SUPPLIED TEXT:
From Flickr. As the original caption points out, Torontonians will apparently do anything to avoid actually littering.

From Flickr. As the original caption points out, Torontonians will apparently do anything to avoid actually littering.

I grew up in Saskatchewan, so I’m not accustomed to being on the receiving end of the country’s resentment of Toronto. For this reason, I never thought I’d publicly acknowledge, let alone write about, problems created by the ongoing garbage workers’ strike. But the strike did get me thinking about new work applying “social proof” theory – the glaringly obvious insight that people are influenced by the behaviour of those around them – to waste reduction. Or if you prefer, let’s call it “name and shame environmentalism.”

The phenomenon gets coverage, amongst other places, in this month’s Atlantic. A firm called Positive Energy did a test project in Sacramento in which they sent people power bills with either lots of smiley faces (“you used 58 percent less electricity than your neighbor this month”) … or none (“you used 39 percent more electricity and it cost you $741 more”). This led to a 2 percent reduction in energy usage in the neighborhood, or the equivalent of 700 fewer homes on the grid, according to the Atlantic. That’s a huge reduction for something with few costs and no real drawbacks.

I read the Atlantic article while sitting on the patio of a Starbucks at Bathurst and Bloor on an oppressively hot Toronto evening. Despite the strike, the store had whisked away its trash and worked some of its Starbucks magic to ensure those piles of discarded coffee cups were never seen by its guilt-prone, environment-conscious clientele. In contrast, the public garbage bin outside the store provided stark proof of just how much garbage our city produces. Someone had pried open the taped-up receptacles, but still the bin was full and garbage had spilled onto the street.

Faced with the prospect of littering in front of a patio of onlookers, most people instead shamefacedly tucked their newspapers or water bottles under their arms and kept on walking. Of course, I have no illusions that not throwing that particular piece of garbage into that particular bin made any difference. But I also suspect that the person who carries his trash around for 20 minutes before finding a discreet corner in which to throw it will think twice before buying the next newspaper or water bottle. It’s a rare welcome consequence of the strike that there are no more magical city employees to make our garbage disappear, forcing us to grapple in a very public way with the mess we create.

The problem I have with this new application of social proof theory is the same problem I have with writing blog posts about the environment. It feels a lot like nagging. And no one likes being nagged – especially on an issue like waste production, on which we are all far from perfect. However, at it’s best, the idea is not about creating more shame and self-loathing about the environment, but about turning that shame into something productive. It’s about taking the same competitive instinct that makes us mow our lawns or get our kids haircuts and using it to help our world.

This morning when I realized my garbage can was getting full, I thought, “Ugh, what if the strike drags on and these bags start to pile up in front of my apartment. That will be embarrassing.” And then I thought, maybe I’ll take that extra 10 minutes and bring my mug and use some Tupperware today. Not that I think it will save the world – too grand a goal for a Thursday morning – but it will help save face. It may not have been the noblest thing I’ve done all week, but it just might be the best.

STATED PROBLEM A: According to the piece on the Toronto garbage strike, by how much did energy usage fall in the Sacramento neighborhood after the Positive Energy test project?
STATED PROBLEM B: Render this sentence from the piece on the Toronto garbage strike in French: "Faced with the prospect of littering in front of a patio of onlookers, most people instead shamefacedly tucked their newspapers or water bottles under their arms and kept on walking."
The items after this point are separate material with no connection to the piece on the Toronto garbage strike.

RECORD EXTRACTS:
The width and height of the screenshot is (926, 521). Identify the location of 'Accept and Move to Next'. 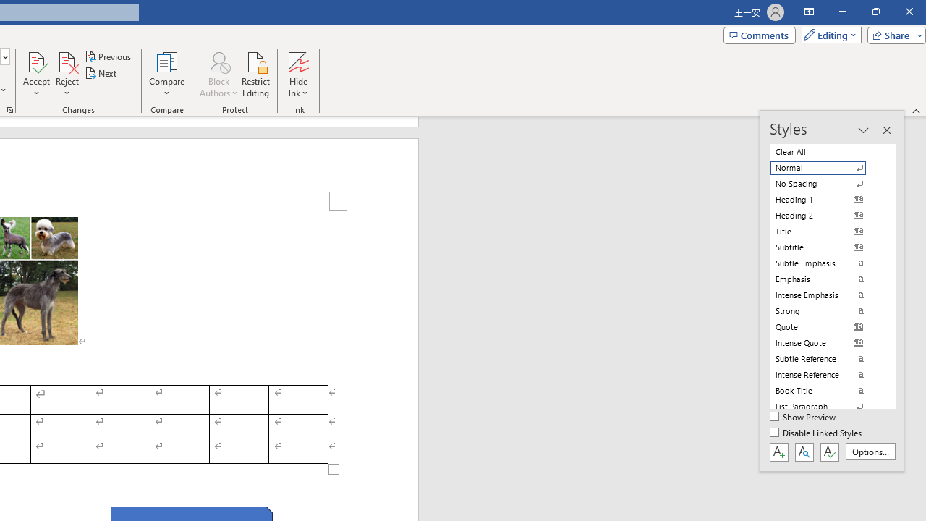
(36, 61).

---

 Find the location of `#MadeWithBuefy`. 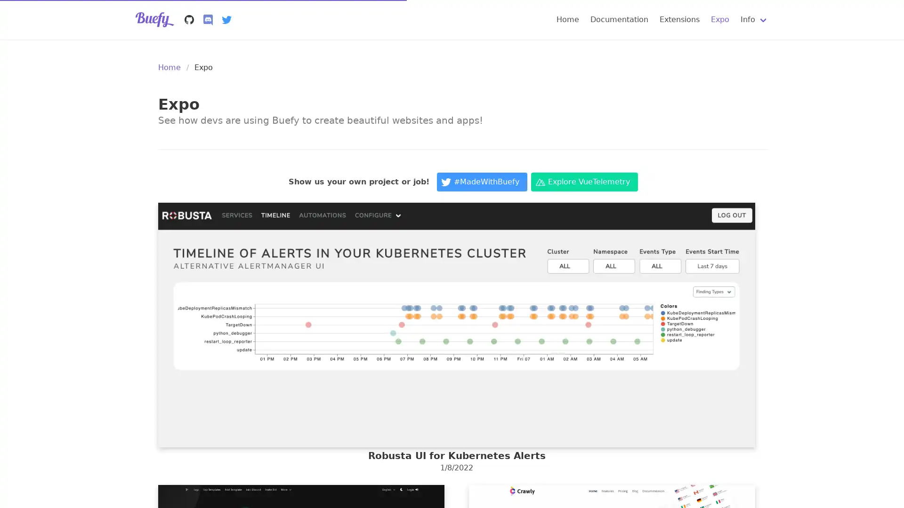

TASK SOLUTION A: By 2 percent, the equivalent of 700 fewer homes on the grid.

TASK SOLUTION B: Face à la perspective de jeter des déchets par terre devant une terrasse remplie de spectateurs, la plupart des gens ont plutôt glissé, honteux, leurs journaux ou leurs bouteilles d'eau sous le bras et ont poursuivi leur chemin.